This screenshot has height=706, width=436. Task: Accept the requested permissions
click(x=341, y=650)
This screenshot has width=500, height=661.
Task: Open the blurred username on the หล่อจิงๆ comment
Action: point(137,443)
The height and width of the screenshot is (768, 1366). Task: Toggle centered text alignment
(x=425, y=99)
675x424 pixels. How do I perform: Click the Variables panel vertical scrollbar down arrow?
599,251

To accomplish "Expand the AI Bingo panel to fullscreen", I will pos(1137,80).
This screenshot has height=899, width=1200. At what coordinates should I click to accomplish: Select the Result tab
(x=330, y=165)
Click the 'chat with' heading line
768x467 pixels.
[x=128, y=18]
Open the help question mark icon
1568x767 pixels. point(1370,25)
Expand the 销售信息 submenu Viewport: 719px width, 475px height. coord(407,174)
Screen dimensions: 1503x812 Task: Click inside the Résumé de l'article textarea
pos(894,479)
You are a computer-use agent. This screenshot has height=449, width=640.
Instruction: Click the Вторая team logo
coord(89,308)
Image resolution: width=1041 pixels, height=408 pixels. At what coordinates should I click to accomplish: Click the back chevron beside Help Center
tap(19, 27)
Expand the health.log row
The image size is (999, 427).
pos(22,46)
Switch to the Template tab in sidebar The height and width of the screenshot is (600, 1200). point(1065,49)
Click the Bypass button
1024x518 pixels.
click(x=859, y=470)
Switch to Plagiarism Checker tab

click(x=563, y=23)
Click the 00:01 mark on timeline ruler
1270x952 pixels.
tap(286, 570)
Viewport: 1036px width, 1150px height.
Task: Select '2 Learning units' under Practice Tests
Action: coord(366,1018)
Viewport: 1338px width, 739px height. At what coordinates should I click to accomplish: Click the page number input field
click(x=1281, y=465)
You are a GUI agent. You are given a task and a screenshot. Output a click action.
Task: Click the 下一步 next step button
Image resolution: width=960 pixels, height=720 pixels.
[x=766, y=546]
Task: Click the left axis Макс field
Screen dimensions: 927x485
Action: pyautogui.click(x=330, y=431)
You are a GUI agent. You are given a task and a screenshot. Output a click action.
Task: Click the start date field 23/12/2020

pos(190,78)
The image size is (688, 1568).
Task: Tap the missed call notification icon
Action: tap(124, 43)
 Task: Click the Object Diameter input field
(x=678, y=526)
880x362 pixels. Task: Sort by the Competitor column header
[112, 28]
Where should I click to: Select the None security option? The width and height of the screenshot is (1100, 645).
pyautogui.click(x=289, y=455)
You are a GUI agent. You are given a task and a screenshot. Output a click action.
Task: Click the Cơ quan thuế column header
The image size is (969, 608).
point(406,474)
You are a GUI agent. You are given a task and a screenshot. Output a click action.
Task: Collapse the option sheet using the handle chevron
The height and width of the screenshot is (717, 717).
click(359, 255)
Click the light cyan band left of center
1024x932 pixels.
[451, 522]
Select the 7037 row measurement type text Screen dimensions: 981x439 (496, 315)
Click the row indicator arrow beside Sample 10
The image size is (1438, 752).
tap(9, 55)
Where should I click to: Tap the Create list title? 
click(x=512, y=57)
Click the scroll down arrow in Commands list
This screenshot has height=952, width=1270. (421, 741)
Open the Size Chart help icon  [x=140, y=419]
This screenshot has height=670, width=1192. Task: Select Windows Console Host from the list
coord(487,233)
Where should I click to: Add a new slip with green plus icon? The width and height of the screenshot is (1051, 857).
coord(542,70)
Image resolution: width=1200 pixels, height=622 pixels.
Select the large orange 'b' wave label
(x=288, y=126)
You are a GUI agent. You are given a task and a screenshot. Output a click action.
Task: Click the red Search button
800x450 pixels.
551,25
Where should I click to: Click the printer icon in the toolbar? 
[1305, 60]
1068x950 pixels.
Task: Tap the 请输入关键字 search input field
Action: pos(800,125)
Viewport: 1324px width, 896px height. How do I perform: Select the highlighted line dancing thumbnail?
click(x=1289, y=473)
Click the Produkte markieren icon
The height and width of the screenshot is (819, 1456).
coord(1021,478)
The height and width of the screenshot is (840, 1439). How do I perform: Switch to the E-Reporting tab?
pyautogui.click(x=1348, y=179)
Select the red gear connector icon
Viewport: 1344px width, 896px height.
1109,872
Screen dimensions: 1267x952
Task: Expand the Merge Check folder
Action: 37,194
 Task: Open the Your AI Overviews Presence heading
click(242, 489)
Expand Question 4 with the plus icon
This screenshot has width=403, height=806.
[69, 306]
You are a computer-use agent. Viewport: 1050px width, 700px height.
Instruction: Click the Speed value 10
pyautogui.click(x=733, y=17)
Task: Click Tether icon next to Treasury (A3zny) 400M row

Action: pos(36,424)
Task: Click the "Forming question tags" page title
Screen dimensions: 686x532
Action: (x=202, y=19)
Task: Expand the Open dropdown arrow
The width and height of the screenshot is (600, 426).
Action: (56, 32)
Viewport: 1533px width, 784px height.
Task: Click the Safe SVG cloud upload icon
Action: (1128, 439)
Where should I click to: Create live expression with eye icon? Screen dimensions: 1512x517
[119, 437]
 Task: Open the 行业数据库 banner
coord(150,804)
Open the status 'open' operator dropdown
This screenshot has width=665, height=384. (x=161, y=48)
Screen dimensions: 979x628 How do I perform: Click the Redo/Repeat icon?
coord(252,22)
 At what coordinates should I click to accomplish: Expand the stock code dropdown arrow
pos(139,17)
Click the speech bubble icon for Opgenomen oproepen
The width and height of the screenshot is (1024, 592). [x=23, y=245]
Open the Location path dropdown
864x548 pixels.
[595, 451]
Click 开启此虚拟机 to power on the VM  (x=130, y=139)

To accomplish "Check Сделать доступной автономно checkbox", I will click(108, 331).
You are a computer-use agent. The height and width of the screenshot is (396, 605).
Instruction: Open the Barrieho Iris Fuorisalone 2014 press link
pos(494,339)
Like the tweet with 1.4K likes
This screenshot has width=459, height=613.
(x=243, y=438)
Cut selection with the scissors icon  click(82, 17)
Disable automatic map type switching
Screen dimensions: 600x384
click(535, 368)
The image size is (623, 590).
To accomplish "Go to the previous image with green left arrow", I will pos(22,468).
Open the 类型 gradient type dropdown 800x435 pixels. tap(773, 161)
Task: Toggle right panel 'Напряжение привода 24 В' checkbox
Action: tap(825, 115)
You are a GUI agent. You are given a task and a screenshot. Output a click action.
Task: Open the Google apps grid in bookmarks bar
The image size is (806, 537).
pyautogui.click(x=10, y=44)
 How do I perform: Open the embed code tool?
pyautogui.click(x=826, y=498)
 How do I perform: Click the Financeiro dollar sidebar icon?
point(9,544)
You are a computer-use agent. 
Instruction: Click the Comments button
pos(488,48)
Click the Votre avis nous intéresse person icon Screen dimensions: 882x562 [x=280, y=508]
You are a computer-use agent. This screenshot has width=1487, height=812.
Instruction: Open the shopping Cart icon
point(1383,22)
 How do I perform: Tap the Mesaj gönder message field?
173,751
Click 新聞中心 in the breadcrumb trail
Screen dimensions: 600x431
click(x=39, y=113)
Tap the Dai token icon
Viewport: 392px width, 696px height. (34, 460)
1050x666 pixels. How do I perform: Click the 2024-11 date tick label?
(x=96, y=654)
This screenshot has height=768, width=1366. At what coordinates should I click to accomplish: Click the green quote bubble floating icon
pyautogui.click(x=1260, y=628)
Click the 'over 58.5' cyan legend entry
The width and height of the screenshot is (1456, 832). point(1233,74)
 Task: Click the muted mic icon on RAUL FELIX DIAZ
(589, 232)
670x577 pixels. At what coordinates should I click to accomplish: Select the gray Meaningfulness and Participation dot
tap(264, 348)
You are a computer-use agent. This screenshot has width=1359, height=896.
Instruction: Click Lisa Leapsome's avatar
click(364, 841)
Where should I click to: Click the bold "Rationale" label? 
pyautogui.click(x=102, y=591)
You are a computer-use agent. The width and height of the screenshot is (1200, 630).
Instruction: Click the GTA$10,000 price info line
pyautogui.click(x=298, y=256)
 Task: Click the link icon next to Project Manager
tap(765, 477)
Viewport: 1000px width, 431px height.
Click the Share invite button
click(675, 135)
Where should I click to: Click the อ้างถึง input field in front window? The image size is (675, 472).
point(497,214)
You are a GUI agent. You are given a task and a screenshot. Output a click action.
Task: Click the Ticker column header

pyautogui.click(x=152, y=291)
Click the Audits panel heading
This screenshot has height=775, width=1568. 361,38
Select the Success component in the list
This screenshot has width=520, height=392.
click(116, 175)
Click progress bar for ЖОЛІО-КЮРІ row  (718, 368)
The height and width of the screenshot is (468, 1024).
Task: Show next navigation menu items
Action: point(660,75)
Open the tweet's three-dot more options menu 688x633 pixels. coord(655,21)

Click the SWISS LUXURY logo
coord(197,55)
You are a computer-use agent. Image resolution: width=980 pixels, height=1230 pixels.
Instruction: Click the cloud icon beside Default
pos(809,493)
────────────────────────────────────────
Your answer should be only a number: how many lines in the records hold the word "will".

Written reply: 3